Per-invocation (no config edit):

codex -m gpt-oss-120b \
  -c model_provider=gx10 \
  -c 'model_providers.gx10.name="GX10"' \
  -c 'model_providers.gx10.base_url="https://chat.ai-agents-dev.hcl.labrats.work/v1"' \
  -c 'model_providers.gx10.wire_api="responses"' \
  -c 'model_providers.gx10.env_key="OPENAI_API_KEY"'

4. Qwen Code CLI (chat-completions)

qwen uses chat-completions. Add an openai provider in ~/.qwen/settings.json:

{
  "security": { "auth": { "selectedType": "openai" } },
  "model": { "name": "gpt-oss-120b" },
  "modelProviders": {
    "openai": [{
      "id": "gpt-oss-120b",
      "name": "GX10 ai-agents proxy",
      "envKey": "OPENAI_API_KEY",
      "baseUrl": "https://chat.ai-agents-dev.hcl.labrats.work/v1"
    }]
  }
}

export OPENAI_API_KEY="<proxy-key>"
qwen -p "list the files here and summarize"
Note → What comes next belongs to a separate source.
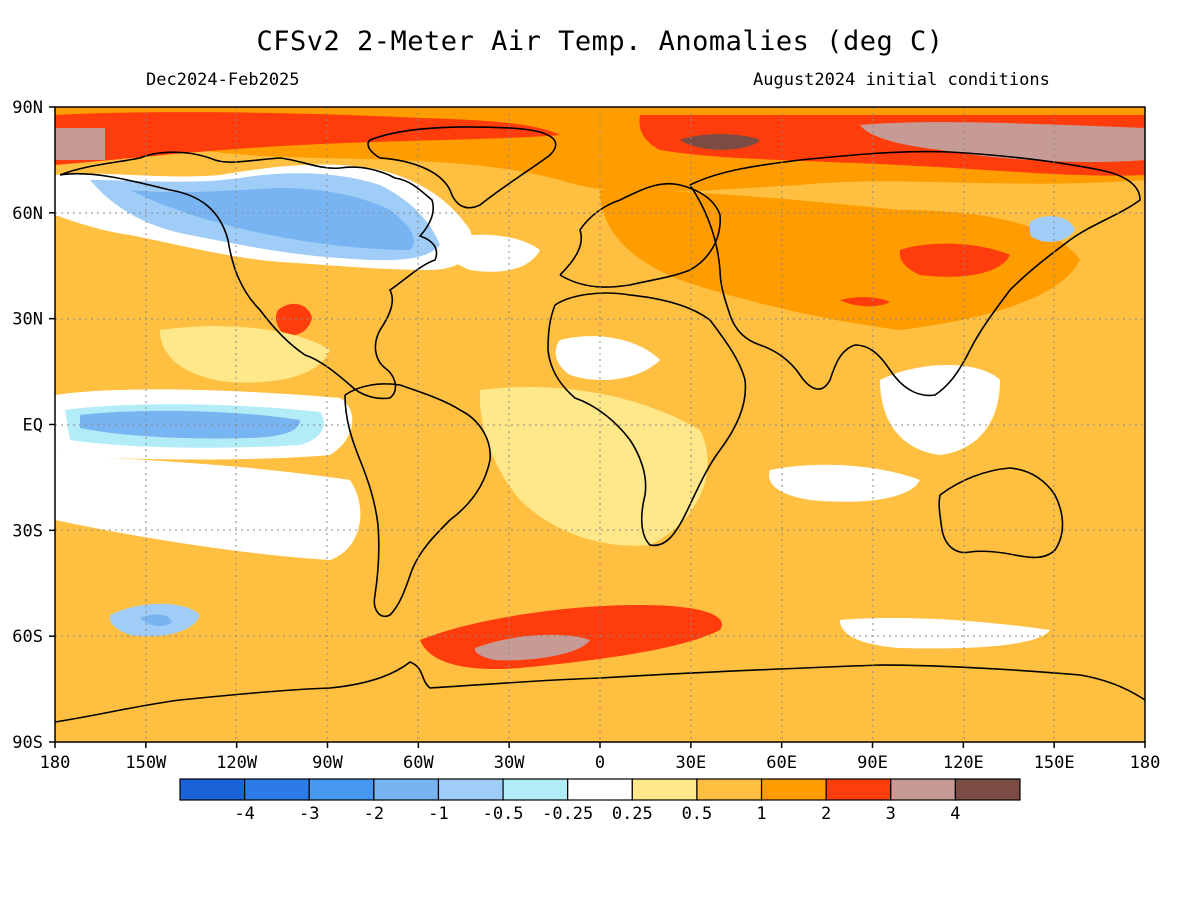  Describe the element at coordinates (510, 763) in the screenshot. I see `lon-tick-label: 30W` at that location.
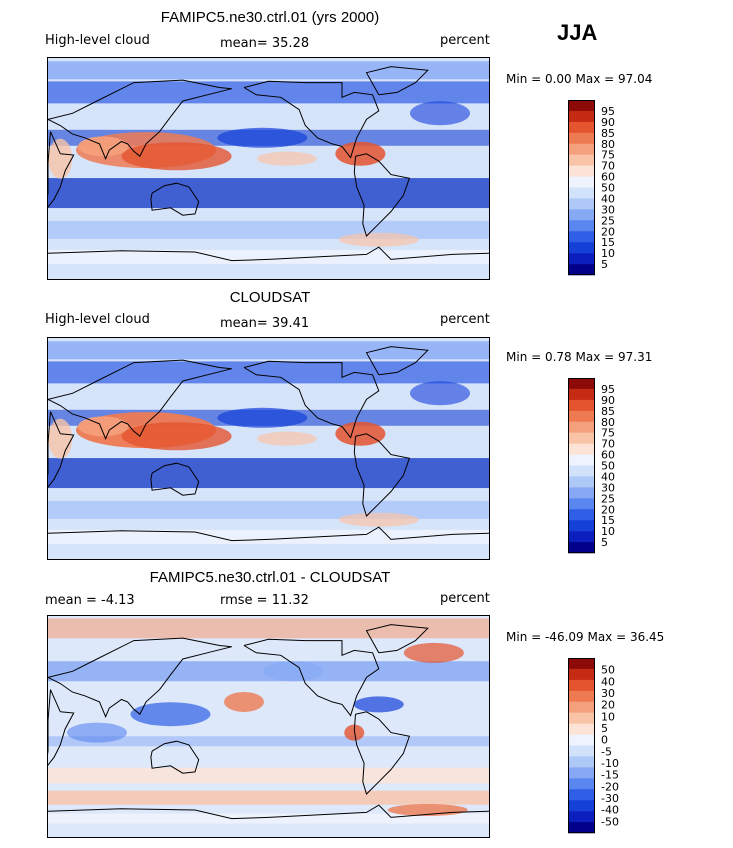 The height and width of the screenshot is (848, 733). I want to click on panel-3-colorbar-tick-label: -50, so click(610, 822).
5. Verify (one-shot tool call)

codex exec --dangerously-bypass-approvals-and-sandbox \
  "run 'echo it-works' with your shell tool and report the output"

You should see the command execute and it-works reported back — that confirms the model is reaching the GX10 and tool calling works.

Troubleshooting

Symptom	Cause / fix
`404 Cannot POST /v1/responses`	Proxy too old, or `wire_api` not `responses`. Needs proxy ≥ `0.122.0` (dev) and `wire_api = "responses"`.
`401`	Missing/invalid `OPENAI_API_KEY`.
`provider name must not be empty` (codex)	Set `name` on the `[model_providers.*]` block.
`wire_api = "chat" is no longer supported` (codex)	codex ≥ 0.13 is responses-only — use `wire_api = "responses"`.
`Model not found` / backend errors	You requested a non-active GX10 model (see §2) — use `gpt-oss-120b`.
Falls back to OpenAI/Aliyun cloud	`base_url`/provider not selected — ensure `model_provider`/provider points at `gx10` and the base_url is set.

Notes

This targets the dev proxy (ai-agents-dev). A prod endpoint requires a separate promotion.
Tool calling is normalized by the proxy (the GX10 emits Hermes-style calls, surfaced as standard OpenAI/Responses tool_calls), so standard OpenAI-compatible clients work.
gpt-oss reasoning currently appears inline in message content rather than as a separate reasoning item — harmless for tool loops, occasionally chatty.